● PROBLEM REQUIREMENTS
Your answer should reproduce the full set of records exactly as given.

(Source data)
____
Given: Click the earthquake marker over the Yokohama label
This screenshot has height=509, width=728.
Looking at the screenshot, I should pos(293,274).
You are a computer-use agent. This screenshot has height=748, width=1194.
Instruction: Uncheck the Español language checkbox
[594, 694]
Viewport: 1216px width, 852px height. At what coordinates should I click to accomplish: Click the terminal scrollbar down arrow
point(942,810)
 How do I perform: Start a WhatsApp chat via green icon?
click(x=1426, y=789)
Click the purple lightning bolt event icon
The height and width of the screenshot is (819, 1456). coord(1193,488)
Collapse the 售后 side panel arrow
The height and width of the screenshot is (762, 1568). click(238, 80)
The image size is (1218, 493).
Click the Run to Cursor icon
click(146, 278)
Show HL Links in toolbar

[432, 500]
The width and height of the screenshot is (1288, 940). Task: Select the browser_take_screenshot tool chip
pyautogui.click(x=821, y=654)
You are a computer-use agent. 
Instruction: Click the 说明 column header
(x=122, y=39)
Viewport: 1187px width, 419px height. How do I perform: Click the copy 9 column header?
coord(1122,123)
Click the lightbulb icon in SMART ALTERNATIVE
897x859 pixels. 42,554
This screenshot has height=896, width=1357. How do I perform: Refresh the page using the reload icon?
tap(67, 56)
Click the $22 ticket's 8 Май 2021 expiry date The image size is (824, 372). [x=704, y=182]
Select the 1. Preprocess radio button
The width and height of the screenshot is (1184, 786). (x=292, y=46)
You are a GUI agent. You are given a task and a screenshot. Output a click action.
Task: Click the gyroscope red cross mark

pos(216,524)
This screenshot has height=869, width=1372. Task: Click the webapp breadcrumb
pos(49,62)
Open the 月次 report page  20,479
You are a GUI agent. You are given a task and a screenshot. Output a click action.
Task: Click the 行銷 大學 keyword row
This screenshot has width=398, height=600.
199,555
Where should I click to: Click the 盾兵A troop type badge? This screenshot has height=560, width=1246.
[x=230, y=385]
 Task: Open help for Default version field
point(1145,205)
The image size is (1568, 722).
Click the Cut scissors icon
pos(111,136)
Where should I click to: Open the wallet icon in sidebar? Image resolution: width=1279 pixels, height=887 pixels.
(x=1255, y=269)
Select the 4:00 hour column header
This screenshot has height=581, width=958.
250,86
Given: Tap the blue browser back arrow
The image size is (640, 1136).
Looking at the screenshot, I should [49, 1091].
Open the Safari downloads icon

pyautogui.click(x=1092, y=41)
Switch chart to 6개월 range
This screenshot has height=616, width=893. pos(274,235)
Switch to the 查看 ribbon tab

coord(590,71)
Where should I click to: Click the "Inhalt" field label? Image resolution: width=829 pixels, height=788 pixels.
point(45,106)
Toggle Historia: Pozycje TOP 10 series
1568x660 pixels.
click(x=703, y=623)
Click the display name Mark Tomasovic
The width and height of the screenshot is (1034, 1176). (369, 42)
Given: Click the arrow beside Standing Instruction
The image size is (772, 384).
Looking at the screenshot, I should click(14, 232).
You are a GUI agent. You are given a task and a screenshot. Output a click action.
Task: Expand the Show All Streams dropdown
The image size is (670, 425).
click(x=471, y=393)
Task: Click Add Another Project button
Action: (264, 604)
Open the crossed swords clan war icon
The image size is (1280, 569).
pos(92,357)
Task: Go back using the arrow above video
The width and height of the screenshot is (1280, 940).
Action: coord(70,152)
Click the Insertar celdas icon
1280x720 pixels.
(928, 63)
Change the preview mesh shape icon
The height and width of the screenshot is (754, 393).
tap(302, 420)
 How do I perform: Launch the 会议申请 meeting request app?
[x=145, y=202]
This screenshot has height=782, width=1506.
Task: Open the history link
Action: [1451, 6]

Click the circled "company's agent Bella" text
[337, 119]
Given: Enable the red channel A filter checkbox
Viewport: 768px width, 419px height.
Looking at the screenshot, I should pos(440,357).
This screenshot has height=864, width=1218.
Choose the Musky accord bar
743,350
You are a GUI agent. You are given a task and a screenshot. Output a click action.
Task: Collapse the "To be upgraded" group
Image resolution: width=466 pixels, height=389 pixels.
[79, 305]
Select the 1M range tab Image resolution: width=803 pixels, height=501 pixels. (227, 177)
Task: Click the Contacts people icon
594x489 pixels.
____
● WRITTEN SOLUTION
Given: Click the earthquake marker over the Yokohama label
This screenshot has height=509, width=728.
Looking at the screenshot, I should pos(293,274).
You are a computer-use agent. This screenshot has height=748, width=1194.
Instruction: Uncheck the Español language checkbox
[594, 694]
Viewport: 1216px width, 852px height. At what coordinates should I click to accomplish: Click the terminal scrollbar down arrow
point(942,810)
 How do I perform: Start a WhatsApp chat via green icon?
click(x=1426, y=789)
Click the purple lightning bolt event icon
The height and width of the screenshot is (819, 1456). coord(1193,488)
Collapse the 售后 side panel arrow
The height and width of the screenshot is (762, 1568). click(238, 80)
The image size is (1218, 493).
Click the Run to Cursor icon
click(146, 278)
Show HL Links in toolbar

[432, 500]
The width and height of the screenshot is (1288, 940). Task: Select the browser_take_screenshot tool chip
pyautogui.click(x=821, y=654)
You are a computer-use agent. 
Instruction: Click the 说明 column header
(x=122, y=39)
Viewport: 1187px width, 419px height. How do I perform: Click the copy 9 column header?
coord(1122,123)
Click the lightbulb icon in SMART ALTERNATIVE
897x859 pixels. 42,554
This screenshot has height=896, width=1357. How do I perform: Refresh the page using the reload icon?
tap(67, 56)
Click the $22 ticket's 8 Май 2021 expiry date The image size is (824, 372). [x=704, y=182]
Select the 1. Preprocess radio button
The width and height of the screenshot is (1184, 786). (x=292, y=46)
You are a GUI agent. You are given a task and a screenshot. Output a click action.
Task: Click the gyroscope red cross mark

pos(216,524)
This screenshot has height=869, width=1372. Task: Click the webapp breadcrumb
pos(49,62)
Open the 月次 report page  20,479
You are a GUI agent. You are given a task and a screenshot. Output a click action.
Task: Click the 行銷 大學 keyword row
This screenshot has width=398, height=600.
199,555
Where should I click to: Click the 盾兵A troop type badge? This screenshot has height=560, width=1246.
[x=230, y=385]
 Task: Open help for Default version field
point(1145,205)
The image size is (1568, 722).
Click the Cut scissors icon
pos(111,136)
Where should I click to: Open the wallet icon in sidebar? Image resolution: width=1279 pixels, height=887 pixels.
(x=1255, y=269)
Select the 4:00 hour column header
This screenshot has height=581, width=958.
250,86
Given: Tap the blue browser back arrow
The image size is (640, 1136).
Looking at the screenshot, I should [49, 1091].
Open the Safari downloads icon

pyautogui.click(x=1092, y=41)
Switch chart to 6개월 range
This screenshot has height=616, width=893. pos(274,235)
Switch to the 查看 ribbon tab

coord(590,71)
Where should I click to: Click the "Inhalt" field label? Image resolution: width=829 pixels, height=788 pixels.
point(45,106)
Toggle Historia: Pozycje TOP 10 series
1568x660 pixels.
click(x=703, y=623)
Click the display name Mark Tomasovic
The width and height of the screenshot is (1034, 1176). (369, 42)
Given: Click the arrow beside Standing Instruction
The image size is (772, 384).
Looking at the screenshot, I should click(14, 232).
You are a GUI agent. You are given a task and a screenshot. Output a click action.
Task: Expand the Show All Streams dropdown
The image size is (670, 425).
click(x=471, y=393)
Task: Click Add Another Project button
Action: (264, 604)
Open the crossed swords clan war icon
The image size is (1280, 569).
pos(92,357)
Task: Go back using the arrow above video
The width and height of the screenshot is (1280, 940).
Action: coord(70,152)
Click the Insertar celdas icon
1280x720 pixels.
(928, 63)
Change the preview mesh shape icon
The height and width of the screenshot is (754, 393).
tap(302, 420)
 How do I perform: Launch the 会议申请 meeting request app?
[x=145, y=202]
This screenshot has height=782, width=1506.
Task: Open the history link
Action: [1451, 6]

Click the circled "company's agent Bella" text
[337, 119]
Given: Enable the red channel A filter checkbox
Viewport: 768px width, 419px height.
Looking at the screenshot, I should pos(440,357).
This screenshot has height=864, width=1218.
Choose the Musky accord bar
743,350
You are a GUI agent. You are given a task and a screenshot. Output a click action.
Task: Collapse the "To be upgraded" group
Image resolution: width=466 pixels, height=389 pixels.
[79, 305]
Select the 1M range tab Image resolution: width=803 pixels, height=501 pixels. (227, 177)
Task: Click the Contacts people icon
594x489 pixels.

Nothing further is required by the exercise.